# Linear Algebraic System Solution for Known and constrained variables

1. May 20, 2013

### Ronankeating

Dear All,

If I have the linear algebraic system where its composed as of matrices in that form K*X=F, what column/row operations should I perform if I want to solve it where some of the X variables are known (targeted values) or if I want to solve when variables are constrained relative to each other.

For example, say that I want to solve linear algebraic equations(K*X=F) when its constrained (e.g. X5=X12=X125=X128) or when it has targeted values such as (X13=25; X23=5.4; X33=13 etc...)

Your help will be appreciated!

Regards,

2. May 20, 2013

### Stephen Tashi

That's a good question! Off the top of my head, the brute force approach would be to add more equations and enlarge the matrix K and the vector F so they have more columns. That would work if you have software that solve systems where there are more equations than unknowns. For example $x_5 = x_{12}$ is expressed by the equation $x_5 - x_{12} = 0$. Of course the "target" $x_{13} = 25$ is itself an equation.

However, I don't know that the average software routine for solving linear equations can handle the problem efficiently. For example, if it uses Gaussian elimination, I don't know that it would perform the operations in an order that would make the answer for $x_{13}$ exactly equal to 25. If the software computes the answer by finding the pseudoinverse of a non-square matrix then roundoff errors might be a problem.

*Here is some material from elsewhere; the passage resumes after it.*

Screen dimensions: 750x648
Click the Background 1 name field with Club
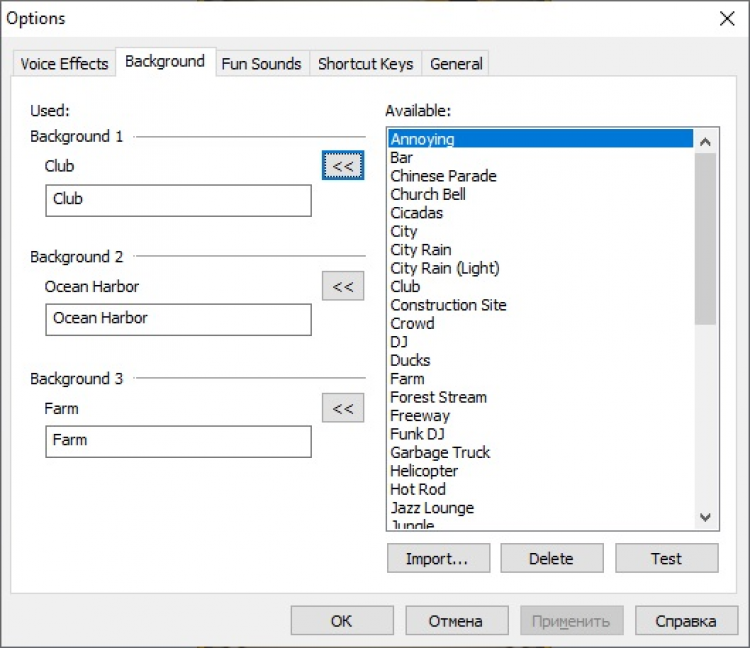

Obviously the proper way to do things would be to use substitutions and rewrite your original system of equations so its has fewere variables. You seem to be asking for a matrix oriented method of implementing the substitutions. Off hand, I don't know one. I'll have to think about it.

3. May 21, 2013

### SteamKing

Staff Emeritus
Your question about how to apply known values of X when solving the matrix equation K*X = F has been discussed recently in this thread:

In short, using the known values of X, the matrices K and F can be modified without adding additional equations such that the original matrix equation can be solved using elimination or whatever solution method you choose. The attached pdf in the thread will illustrate the procedure.

4. May 21, 2013

### Ronankeating

Yes SteamKing you've answered this question in the shown thread and thank you for your help, but if you remember I was looking additionally for the constrained type solution also where I couldn't find entry point.

What inspires me actually to ask those question again, I still do have belief deep down inside my brain that I'm following very old methods for this, instead of contemporary and robust ones.

5. May 21, 2013

### SteamKing

Staff Emeritus
For other types of constraint, one possible source of a solution would be to study a branch of mathematics called 'linear programming'.